Is 3+2x all under the square root or is it just root 3?

Answer 2

\[\sqrt{3+2x}\] ?

Answer 3

yes

Answer 4

Ok. We will use u-substitution. Set u equal to what's under the square root (3+2x) and then take the derivative of 3+2x to find du. So du = 2 dx

Answer 5

ok

Answer 6

So you are left with \[\int\limits \sqrt{u}/2 du\]

Answer 7

The reason we divide by 2 is when you get du = 2 dx you want dx by itself, so you get du/2 = dx

Answer 8

ok

Answer 9

Since your dividing by 2, you can pull a 1/2 out in front of the integral, leaving you with the integral of root u, which can be rewritten as u^(1/2).
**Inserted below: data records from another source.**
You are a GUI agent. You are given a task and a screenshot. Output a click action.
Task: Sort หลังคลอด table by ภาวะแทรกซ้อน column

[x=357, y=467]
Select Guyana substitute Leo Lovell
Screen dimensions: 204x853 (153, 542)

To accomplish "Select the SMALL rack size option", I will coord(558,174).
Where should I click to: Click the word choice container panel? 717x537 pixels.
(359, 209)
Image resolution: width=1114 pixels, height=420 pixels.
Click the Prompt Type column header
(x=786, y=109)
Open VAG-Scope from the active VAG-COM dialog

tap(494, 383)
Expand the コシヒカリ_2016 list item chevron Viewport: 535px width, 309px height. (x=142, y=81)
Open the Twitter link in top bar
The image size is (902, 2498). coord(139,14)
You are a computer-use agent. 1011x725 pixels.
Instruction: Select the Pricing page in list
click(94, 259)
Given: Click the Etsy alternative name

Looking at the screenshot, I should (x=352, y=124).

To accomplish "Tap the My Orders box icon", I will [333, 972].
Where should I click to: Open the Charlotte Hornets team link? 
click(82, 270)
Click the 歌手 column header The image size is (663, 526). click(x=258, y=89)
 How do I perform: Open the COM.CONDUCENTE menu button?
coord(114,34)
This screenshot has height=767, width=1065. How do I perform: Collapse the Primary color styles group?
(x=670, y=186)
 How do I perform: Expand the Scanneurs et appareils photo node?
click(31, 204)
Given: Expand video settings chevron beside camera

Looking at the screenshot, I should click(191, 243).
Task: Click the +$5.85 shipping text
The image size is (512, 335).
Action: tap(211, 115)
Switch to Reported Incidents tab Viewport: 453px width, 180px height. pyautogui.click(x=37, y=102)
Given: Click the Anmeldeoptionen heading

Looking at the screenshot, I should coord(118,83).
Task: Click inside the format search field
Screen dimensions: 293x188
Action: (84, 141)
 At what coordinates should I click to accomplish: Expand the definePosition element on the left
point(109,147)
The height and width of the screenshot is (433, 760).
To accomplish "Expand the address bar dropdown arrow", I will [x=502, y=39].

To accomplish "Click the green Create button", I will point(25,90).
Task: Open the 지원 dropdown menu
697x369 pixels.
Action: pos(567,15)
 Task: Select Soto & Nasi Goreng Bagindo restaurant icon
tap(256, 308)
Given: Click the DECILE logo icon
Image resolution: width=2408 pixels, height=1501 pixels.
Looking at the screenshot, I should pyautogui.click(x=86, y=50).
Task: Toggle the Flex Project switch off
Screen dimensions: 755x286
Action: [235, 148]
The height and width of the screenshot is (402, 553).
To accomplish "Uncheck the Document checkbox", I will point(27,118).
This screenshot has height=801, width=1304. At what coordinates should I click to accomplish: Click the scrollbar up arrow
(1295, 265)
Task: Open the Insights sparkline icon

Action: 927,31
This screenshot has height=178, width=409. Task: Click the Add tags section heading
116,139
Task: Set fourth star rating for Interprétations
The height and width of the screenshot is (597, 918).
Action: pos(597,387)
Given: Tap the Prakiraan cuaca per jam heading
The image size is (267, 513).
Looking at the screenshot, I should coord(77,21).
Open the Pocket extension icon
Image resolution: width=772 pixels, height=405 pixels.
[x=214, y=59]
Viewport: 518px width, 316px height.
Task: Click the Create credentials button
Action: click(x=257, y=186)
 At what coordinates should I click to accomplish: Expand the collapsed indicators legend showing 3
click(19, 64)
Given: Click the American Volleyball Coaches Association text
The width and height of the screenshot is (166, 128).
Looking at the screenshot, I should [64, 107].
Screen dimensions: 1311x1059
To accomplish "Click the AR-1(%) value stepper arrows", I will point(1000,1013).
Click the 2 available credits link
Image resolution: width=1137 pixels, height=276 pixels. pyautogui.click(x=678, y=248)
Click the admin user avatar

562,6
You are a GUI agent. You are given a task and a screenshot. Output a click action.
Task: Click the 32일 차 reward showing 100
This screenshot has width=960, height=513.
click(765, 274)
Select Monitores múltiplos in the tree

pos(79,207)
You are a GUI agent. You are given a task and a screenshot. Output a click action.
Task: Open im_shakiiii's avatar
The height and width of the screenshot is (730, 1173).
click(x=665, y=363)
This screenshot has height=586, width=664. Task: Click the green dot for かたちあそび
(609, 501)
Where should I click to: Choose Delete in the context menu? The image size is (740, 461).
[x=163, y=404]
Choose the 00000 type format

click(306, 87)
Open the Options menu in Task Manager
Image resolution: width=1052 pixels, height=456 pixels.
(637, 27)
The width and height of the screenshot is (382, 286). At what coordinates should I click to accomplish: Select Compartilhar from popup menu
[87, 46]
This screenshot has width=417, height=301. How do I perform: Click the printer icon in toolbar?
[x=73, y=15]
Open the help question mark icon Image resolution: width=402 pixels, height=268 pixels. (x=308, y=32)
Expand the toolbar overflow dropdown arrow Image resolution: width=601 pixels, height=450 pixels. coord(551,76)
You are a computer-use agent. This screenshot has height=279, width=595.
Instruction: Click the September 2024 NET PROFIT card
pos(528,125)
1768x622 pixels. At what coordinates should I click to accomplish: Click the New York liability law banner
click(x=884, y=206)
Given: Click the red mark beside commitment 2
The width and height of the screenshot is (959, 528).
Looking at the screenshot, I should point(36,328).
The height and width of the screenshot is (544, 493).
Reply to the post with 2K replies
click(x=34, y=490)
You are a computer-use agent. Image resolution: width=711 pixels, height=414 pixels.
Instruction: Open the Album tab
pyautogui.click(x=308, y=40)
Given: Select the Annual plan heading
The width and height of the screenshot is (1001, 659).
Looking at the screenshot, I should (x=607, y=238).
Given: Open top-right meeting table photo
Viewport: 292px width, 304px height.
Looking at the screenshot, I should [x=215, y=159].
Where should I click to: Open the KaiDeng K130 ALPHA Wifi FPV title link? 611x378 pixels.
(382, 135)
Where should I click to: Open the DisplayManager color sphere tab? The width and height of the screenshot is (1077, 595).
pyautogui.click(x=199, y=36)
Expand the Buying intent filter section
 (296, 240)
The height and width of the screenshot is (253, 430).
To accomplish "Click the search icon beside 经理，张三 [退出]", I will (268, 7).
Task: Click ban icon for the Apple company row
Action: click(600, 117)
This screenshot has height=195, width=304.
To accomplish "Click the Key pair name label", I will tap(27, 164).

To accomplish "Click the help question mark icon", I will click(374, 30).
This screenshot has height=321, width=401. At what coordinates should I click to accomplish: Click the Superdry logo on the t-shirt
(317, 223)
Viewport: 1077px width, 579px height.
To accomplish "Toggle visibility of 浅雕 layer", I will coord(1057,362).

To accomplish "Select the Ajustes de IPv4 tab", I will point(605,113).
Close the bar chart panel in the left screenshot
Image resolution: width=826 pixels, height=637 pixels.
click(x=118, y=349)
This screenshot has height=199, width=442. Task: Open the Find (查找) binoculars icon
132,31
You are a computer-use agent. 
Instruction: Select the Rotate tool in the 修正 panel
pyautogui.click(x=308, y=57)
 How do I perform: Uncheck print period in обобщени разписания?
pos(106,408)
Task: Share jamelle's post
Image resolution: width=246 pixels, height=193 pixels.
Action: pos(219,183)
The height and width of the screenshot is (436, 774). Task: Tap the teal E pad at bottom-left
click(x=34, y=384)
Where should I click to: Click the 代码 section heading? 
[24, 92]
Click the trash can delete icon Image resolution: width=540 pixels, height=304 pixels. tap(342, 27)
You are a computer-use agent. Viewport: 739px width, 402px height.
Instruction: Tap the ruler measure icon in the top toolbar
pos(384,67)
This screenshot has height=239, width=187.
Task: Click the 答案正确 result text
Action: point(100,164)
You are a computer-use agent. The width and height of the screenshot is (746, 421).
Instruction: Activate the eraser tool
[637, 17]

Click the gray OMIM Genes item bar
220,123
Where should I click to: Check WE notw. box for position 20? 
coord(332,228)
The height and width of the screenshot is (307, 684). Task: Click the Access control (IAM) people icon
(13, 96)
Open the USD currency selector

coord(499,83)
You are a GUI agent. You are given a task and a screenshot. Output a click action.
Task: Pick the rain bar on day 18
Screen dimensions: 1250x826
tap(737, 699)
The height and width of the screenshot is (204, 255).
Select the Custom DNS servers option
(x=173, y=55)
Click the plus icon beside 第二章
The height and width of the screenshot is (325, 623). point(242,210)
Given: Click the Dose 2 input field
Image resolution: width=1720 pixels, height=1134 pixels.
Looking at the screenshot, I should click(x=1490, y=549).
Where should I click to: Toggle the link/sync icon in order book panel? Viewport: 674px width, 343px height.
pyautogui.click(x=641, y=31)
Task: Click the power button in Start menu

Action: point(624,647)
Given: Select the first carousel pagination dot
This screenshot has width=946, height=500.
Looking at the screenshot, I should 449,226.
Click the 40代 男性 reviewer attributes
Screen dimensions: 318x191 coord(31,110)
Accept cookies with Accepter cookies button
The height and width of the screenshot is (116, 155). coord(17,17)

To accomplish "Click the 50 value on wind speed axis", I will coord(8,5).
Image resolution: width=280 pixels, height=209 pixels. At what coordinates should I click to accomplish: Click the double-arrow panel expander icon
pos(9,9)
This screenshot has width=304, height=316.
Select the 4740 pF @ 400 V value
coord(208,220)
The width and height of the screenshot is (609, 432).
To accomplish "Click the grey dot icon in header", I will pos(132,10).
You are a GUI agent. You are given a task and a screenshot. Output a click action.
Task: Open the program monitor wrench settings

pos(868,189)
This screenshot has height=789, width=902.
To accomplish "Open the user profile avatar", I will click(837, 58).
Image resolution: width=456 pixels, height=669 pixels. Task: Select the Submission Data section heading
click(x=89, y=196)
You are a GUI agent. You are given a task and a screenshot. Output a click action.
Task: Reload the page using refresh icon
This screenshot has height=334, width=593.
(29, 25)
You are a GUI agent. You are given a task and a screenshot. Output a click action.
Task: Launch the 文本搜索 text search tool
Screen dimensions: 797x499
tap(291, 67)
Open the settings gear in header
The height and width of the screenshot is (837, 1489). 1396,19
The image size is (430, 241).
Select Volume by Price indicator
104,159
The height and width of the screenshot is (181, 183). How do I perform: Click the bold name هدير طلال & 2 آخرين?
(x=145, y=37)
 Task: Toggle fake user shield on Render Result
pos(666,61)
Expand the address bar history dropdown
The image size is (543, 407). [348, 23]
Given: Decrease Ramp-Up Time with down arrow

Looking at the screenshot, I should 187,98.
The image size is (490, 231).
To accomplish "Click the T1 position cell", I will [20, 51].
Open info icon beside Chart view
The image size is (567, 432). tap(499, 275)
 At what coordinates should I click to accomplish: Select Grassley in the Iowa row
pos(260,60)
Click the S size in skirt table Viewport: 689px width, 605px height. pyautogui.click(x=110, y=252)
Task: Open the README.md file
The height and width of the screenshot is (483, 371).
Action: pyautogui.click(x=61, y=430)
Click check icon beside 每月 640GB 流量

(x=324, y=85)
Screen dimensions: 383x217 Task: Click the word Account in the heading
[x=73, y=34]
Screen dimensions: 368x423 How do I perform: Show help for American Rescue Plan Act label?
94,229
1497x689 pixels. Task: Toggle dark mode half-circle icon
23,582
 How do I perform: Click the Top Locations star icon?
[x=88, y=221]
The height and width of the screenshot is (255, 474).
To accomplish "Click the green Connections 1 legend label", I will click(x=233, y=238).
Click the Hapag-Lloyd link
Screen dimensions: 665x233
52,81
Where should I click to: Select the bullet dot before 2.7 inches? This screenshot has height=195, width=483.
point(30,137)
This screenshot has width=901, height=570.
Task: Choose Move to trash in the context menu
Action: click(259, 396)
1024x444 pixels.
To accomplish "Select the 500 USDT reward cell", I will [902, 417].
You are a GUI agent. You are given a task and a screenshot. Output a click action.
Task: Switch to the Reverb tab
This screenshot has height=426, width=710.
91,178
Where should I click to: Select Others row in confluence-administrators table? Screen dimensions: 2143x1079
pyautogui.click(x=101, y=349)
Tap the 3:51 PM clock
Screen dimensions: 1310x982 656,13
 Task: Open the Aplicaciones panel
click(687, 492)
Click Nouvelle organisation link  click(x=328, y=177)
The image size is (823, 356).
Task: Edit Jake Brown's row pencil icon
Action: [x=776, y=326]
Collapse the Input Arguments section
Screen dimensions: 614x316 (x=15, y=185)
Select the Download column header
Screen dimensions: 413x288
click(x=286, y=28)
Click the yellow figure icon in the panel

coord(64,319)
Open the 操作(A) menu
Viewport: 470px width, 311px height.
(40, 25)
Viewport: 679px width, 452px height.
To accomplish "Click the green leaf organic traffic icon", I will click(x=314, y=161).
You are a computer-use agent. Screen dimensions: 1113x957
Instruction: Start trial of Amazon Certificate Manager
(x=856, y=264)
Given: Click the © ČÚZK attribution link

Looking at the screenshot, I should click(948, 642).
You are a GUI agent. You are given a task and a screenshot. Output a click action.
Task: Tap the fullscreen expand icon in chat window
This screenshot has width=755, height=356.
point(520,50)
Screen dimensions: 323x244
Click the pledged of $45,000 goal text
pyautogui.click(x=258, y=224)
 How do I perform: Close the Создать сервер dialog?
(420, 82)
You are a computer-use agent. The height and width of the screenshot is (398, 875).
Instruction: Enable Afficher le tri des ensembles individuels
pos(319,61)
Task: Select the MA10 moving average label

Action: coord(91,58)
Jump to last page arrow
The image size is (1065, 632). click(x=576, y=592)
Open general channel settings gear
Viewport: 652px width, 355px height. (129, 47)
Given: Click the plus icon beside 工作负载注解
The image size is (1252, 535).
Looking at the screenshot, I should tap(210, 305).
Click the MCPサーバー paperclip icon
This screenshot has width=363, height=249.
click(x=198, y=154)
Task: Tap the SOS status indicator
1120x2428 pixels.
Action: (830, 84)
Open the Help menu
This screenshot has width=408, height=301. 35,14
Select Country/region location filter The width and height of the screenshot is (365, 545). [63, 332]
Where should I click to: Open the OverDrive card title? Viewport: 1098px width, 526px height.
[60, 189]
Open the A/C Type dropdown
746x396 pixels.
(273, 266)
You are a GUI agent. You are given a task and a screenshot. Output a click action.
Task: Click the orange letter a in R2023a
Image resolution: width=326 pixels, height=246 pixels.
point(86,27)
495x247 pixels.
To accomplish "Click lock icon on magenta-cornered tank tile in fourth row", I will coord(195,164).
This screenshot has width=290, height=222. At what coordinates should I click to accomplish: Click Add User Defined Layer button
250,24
Then to integrate we add 1 to the exponent (giving us u^(3/2)). We have to multiply by the reciprocal of our new exponent.

Answer 10

So your final answer should be [2u^(3/2)]/3

Answer 11

ok

Answer 12

Since 2/3 times u^(3/2) just moves the u^(2/3) on top and multiplies it by 2.

Answer 13

ok

Answer 14

Any other questions?

Answer 15

yes

Answer 16

Ok what?

Answer 17

∫x+1/2x-x2+2 dx

Answer 18

Oh well I meant about this problem. I'll look at it and see if I can help in the other problem.

Answer 19

tthanks God bless you